* **EXTRACTED TEXT**:
--- --- ---

Research: Educational and Psychological Aspects
Medical and psychological outcomes for young adults with Type 1 diabetes: no improvement despite recent advances in diabetes care
Article first published online: 19 SEP 2013
© 2013 The Authors. Diabetic Medicine © 2013 Diabetes UK
How to Cite
Diabet. Med. 00, 000–000 (2013)
- Article first published online: 19 SEP 2013
- Accepted manuscript online: 18 AUG 2013 11:01PM EST
- Manuscript Accepted: 12 AUG 2013
- National Institute of Health Research (NIHR)
To assess medical and psychological outcomes among young people with Type 1 diabetes and to compare medical outcomes with a previous audit.
An observational study in two diabetes clinics for young adults (aged 16–21 years) in Sheffield, UK. Young people (n = 96: 81.4% response rate) with Type 1 diabetes (diagnosed > 6 months) completed measures of depressive symptoms, anxiety and disordered eating and consented for their medical records to be consulted.

--- --- ---

* **DATASET**:
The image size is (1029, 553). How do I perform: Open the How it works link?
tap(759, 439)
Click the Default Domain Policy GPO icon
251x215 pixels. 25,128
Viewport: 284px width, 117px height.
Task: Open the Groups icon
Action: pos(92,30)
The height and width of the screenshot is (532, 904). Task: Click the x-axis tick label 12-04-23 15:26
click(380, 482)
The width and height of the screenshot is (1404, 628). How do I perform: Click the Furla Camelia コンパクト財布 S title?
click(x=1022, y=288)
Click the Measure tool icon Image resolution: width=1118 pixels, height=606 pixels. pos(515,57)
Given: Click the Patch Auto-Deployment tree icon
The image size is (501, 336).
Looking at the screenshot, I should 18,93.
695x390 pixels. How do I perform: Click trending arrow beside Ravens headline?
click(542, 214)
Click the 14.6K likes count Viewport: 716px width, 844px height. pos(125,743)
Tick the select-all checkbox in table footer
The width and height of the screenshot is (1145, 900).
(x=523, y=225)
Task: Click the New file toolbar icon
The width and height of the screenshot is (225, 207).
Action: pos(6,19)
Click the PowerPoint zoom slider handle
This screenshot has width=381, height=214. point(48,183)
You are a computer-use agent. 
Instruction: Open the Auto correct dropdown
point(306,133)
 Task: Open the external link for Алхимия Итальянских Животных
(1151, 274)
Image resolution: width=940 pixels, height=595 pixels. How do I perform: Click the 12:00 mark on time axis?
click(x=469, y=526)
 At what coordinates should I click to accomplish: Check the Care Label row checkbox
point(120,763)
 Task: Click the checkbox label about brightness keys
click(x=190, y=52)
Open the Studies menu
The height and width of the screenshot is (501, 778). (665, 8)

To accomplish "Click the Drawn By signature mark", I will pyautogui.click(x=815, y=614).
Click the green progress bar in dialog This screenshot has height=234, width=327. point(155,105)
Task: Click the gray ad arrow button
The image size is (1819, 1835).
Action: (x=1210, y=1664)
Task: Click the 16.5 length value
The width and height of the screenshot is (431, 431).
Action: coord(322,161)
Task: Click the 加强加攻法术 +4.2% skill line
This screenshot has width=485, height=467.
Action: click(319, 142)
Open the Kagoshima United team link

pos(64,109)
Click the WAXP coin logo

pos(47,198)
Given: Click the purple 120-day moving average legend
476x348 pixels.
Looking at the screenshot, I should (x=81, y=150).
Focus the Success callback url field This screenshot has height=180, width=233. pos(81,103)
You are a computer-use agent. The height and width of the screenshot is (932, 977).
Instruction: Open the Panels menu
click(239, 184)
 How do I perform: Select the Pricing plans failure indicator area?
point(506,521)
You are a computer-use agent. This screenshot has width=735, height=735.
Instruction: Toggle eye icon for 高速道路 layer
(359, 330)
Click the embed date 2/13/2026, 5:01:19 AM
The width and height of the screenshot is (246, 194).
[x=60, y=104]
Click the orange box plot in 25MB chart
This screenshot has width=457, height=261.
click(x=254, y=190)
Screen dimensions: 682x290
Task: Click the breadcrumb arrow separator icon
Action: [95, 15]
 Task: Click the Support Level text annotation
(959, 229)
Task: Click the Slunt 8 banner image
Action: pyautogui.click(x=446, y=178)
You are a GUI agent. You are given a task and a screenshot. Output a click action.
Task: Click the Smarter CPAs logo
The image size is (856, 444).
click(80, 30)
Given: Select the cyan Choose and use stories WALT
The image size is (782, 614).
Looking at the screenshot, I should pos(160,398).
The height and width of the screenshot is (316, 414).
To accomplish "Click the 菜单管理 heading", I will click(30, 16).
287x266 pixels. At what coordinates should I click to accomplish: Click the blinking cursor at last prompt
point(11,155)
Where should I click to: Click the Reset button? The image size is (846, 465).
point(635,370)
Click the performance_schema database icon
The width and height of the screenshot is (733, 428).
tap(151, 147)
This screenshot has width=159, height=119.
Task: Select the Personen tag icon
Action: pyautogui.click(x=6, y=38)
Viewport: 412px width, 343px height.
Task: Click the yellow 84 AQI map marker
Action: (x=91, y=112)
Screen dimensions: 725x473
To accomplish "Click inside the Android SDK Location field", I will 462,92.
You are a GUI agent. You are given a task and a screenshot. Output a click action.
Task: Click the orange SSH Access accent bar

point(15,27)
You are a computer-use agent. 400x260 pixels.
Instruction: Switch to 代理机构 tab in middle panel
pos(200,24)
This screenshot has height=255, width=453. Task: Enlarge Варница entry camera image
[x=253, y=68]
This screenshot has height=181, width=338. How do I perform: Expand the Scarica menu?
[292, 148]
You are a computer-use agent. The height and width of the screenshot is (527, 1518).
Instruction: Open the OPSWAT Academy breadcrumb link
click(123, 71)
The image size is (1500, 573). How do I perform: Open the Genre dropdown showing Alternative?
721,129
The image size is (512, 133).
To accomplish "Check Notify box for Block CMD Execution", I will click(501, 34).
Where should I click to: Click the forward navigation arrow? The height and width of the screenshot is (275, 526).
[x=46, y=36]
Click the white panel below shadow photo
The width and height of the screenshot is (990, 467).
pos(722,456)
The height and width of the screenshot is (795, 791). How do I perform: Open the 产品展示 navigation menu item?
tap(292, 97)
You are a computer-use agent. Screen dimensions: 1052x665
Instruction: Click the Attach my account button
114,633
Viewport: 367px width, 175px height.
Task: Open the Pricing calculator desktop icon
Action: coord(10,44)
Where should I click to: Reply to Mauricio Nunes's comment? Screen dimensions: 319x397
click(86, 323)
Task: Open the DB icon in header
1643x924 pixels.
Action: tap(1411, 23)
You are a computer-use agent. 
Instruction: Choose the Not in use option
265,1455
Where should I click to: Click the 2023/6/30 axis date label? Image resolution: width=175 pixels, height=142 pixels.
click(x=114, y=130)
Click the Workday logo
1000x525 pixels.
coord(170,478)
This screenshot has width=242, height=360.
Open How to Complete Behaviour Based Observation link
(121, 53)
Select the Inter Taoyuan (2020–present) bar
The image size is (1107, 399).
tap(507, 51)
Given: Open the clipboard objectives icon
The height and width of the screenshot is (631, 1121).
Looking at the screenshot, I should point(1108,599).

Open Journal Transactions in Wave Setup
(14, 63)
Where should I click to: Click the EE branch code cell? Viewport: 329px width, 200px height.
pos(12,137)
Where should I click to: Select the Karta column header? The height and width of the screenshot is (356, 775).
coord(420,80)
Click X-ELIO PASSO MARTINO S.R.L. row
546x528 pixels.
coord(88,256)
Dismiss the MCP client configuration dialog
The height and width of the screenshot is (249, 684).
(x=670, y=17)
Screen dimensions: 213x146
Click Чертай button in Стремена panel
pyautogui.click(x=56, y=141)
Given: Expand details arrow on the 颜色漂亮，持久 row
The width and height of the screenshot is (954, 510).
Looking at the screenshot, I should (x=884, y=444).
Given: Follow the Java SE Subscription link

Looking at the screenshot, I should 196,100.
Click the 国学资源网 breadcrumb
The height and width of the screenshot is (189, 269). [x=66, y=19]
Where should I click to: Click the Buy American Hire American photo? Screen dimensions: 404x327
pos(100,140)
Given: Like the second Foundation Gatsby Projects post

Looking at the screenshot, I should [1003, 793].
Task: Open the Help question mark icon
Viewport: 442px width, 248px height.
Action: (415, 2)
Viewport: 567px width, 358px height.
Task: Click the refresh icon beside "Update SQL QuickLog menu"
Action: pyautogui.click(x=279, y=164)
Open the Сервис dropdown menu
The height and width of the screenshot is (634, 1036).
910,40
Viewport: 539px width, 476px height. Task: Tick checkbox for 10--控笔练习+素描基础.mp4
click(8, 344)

--- --- ---

* **WORK REQUEST A**:
In the article on young adults with Type 1 diabetes, what age range did the two Sheffield clinics serve?
* **WORK REQUEST B**:
From the article on young adults with Type 1 diabetes, write out the passage between "Research: Educational and" and "00, 000–000 (2013)", inclusive.
* **WORK REQUEST C**:
Extend the article on young adults with Type 1 diabetes, starting after its final sentence.

* **WRITTEN ANSWER A**:
16–21 years

* **WRITTEN ANSWER B**:
Research: Educational and Psychological Aspects
Medical and psychological outcomes for young adults with Type 1 diabetes: no improvement despite recent advances in diabetes care
Article first published online: 19 SEP 2013
© 2013 The Authors. Diabetic Medicine © 2013 Diabetes UK
How to Cite
Diabet. Med. 00, 000–000 (2013)

* **WRITTEN ANSWER C**:
Mean HbA1c (86 ± 23 mmol/mol; 10.0 ± 2.1%); was comparable with that reported previously and considerably higher than recommended (< 58 mmol/mol or 7.5%). Screening rates were improved and non-attendance was lower than previously reported, but levels of non-proliferative retinopathy have increased. Microvascular complications are present in 46.9% of those diagnosed more than 7 years. Elevated levels of disordered eating were reported by 35.1%. Those scoring above cut-off levels for clinical anxiety (26.6%) and depression (10.9%) are comparable with other work with young people with Type 1 diabetes.
Despite technological advances and improvements to delivery of care, HbA1c remain above recommended levels in a significant proportion of young people, many of whom already have microvascular complications. We need to learn from European centres who achieve better results, improve transition from paediatric care, integrate mental health support with diabetes care provision and take into account young people's views about clinic.